Protektionsmus à la Merkel – Update
Der EU-Gipfel hat die Russland-Sanktionen wie erwartet verlängert. Doch anders als erwartet wird diese Entscheidung von kritischen Presseberichten zu Merkels Russland-(Industrie-)Politik begleitet.
So kommentiert die liberale slowakische Tageszeitung “Dennik N” die Verlängerung der EU-Sanktionen gegen Russland:
“Die Sanktionen wären um Vieles effektiver, wenn sie konsequent wären. Dafür aber müssten manche westliche Staaten und Firmen ihre umstrittenen Eigeninteressen aufgeben. Gerade die nützt Russland nämlich sofort aus. Im Dezember 2015 unterschrieben die Minister von sieben östlichen EU-Staaten einen Brief an Brüssel, in dem sie gegen den deutsch-russischen Bau der Gaspipline Nordstream 2 protestierten. Die Pipeline ist ein Riesengeschäft für deutsche Firmen und würde Deutschland ermöglichen, gemeinsam mit Russland die Gasversorgung Ostmitteleuropas zu kontrollieren. Vor allem, wenn Moskau dafür die Leitung durch die Ukraine kappen würde – was für Russland das Hauptziel von Nordstream ist.”

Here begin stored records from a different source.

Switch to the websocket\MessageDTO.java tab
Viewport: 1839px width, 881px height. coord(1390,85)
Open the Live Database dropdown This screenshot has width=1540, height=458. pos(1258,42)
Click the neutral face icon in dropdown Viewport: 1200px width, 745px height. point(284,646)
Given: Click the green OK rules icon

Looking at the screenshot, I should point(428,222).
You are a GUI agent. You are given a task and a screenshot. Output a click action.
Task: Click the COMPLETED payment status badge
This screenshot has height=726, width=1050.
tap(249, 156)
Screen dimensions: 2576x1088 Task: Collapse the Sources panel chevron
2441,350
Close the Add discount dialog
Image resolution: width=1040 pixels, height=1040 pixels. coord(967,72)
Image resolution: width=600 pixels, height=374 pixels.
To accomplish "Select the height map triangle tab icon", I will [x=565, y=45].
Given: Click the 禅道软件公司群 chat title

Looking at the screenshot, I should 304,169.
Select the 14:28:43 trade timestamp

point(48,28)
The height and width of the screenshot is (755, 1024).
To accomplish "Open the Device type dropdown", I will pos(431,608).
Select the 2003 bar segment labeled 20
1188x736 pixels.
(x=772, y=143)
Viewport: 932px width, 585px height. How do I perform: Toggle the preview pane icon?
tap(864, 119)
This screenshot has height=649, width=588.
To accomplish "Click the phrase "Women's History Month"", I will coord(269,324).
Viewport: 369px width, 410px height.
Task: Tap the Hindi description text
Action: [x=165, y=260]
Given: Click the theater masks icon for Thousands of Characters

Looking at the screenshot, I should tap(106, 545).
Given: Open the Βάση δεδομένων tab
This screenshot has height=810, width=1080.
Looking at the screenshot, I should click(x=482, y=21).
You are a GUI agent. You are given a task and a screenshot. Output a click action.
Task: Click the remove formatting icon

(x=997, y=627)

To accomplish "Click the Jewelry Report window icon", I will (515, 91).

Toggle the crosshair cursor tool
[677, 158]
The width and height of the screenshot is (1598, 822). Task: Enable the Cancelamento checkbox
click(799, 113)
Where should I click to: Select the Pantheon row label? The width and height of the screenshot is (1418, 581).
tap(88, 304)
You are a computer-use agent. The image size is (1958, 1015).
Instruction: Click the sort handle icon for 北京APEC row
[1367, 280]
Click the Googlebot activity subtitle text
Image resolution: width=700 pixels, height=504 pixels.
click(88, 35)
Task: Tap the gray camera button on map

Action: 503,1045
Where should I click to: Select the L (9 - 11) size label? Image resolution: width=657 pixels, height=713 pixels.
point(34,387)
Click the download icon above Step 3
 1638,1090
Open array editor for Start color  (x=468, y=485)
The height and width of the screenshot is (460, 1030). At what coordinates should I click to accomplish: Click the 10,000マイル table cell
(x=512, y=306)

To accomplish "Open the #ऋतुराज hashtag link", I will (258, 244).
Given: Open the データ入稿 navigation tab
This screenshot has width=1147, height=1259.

Ungeachtet der gestrigen Verlängerung der EU-Russland-Sanktionen befindet sich das deutsche Russland-Geschäft erstmals seit Jahren in einem spürbaren Aufschwung. Wie aus aktuellen Daten des Statistischen Bundesamts hervorgeht, sind die deutschen Russland-Exporte im ersten Quartal 2017 um fast ein Drittel gestiegen; mit einem Jahreswachstum um mindestens zehn Prozent wird gerechnet. Gleichzeitig nehmen die Investitionen in Russland deutlich zu; der Daimler-Konzern hat am Dienstag den Grundstein für ein etwa 250 Millionen Euro teures Werk in der Nähe von Moskau gelegt. Umgekehrt hat der russische Erdölkonzern Rosneft Investitionen in Höhe von 600 Millionen Euro in Deutschland angekündigt.
The Trump administration is on a diplomatic offensive against Russia’s Nord Stream 2 pipeline, lobbying across Europe to kill off the project while also boosting its own gas sales to Europe. The geopolitical rationale behind the U.S. position is to keep Russia from dominating European gas markets. There is also a growing commercial imperative as the U.S. starts to sell liquified natural gas to the EU and Russia’s Gazprom becomes a competitor.
Zu all dem findet sich in den großen deutschen Medien kein Wort. Zum Glück haben wir schon gestern berichtet...
Reinard Schmitz
23. Juni 2017 @ 18:55
Wenn es je meine Zustimmung zur Arbeit der GroKo gab, dann gehört dieses Projekt fraglos dazu. Dem Versuch der USA, die sichere Belieferung Europa mit nun mal eben russisches Gas zu verhindern, ist zu widerstehen. Langfristig ist dieser Irrsinn sowieso kein Öko-Projekt, politisch wäre es der Offenbarungseid Europas schlechthin. Zur Normalisierung der Beziehungen gegenüber Russland gibt es keine Alternative, um wiederum die Kanzlerin zu erwähnen…
ebo
23. Juni 2017 @ 19:34
Man kann Northstream durchaus verteidigen. Dann sollte man es aber offen tun und auch Southstream zulassen. Zudem müsste man dann auch die Sanktionen infrage stellen
Peter Nemschak
23. Juni 2017 @ 16:03
Der Protest der Ostmitteleuropäer und das Verhalten der USA bestätigen, dass es um Machtinteressen geht. Gegen die deutschen Interessen werden die Ostmitteleuropäer wohl den Kürzeren ziehen. Im übrigen ist die Pipeline ein Langfristprojekt, das es geben wird, wenn die Sanktionen gegen Russland längst Geschichte sind. Wenn die USA mit den Europäern ins Geschäft kommen wollen, müssen sie wettbewerbsfähige Preise anbieten. Nachdem die Ukraine politisch unsicher ist und eine gesicherte Versorgung Westeuropas schon einmal in Gefahr war, weil die Ukraine Streit über den Gaspreis, den sie bezahlen sollte, mit Russland hatte, verbessert die Northstream Pipeline die Versorgungssicherheit Westeuropas. Deutsche Interessen decken sich durchaus mit europäischen Interessen. Die Aufregung scheint daher übertrieben.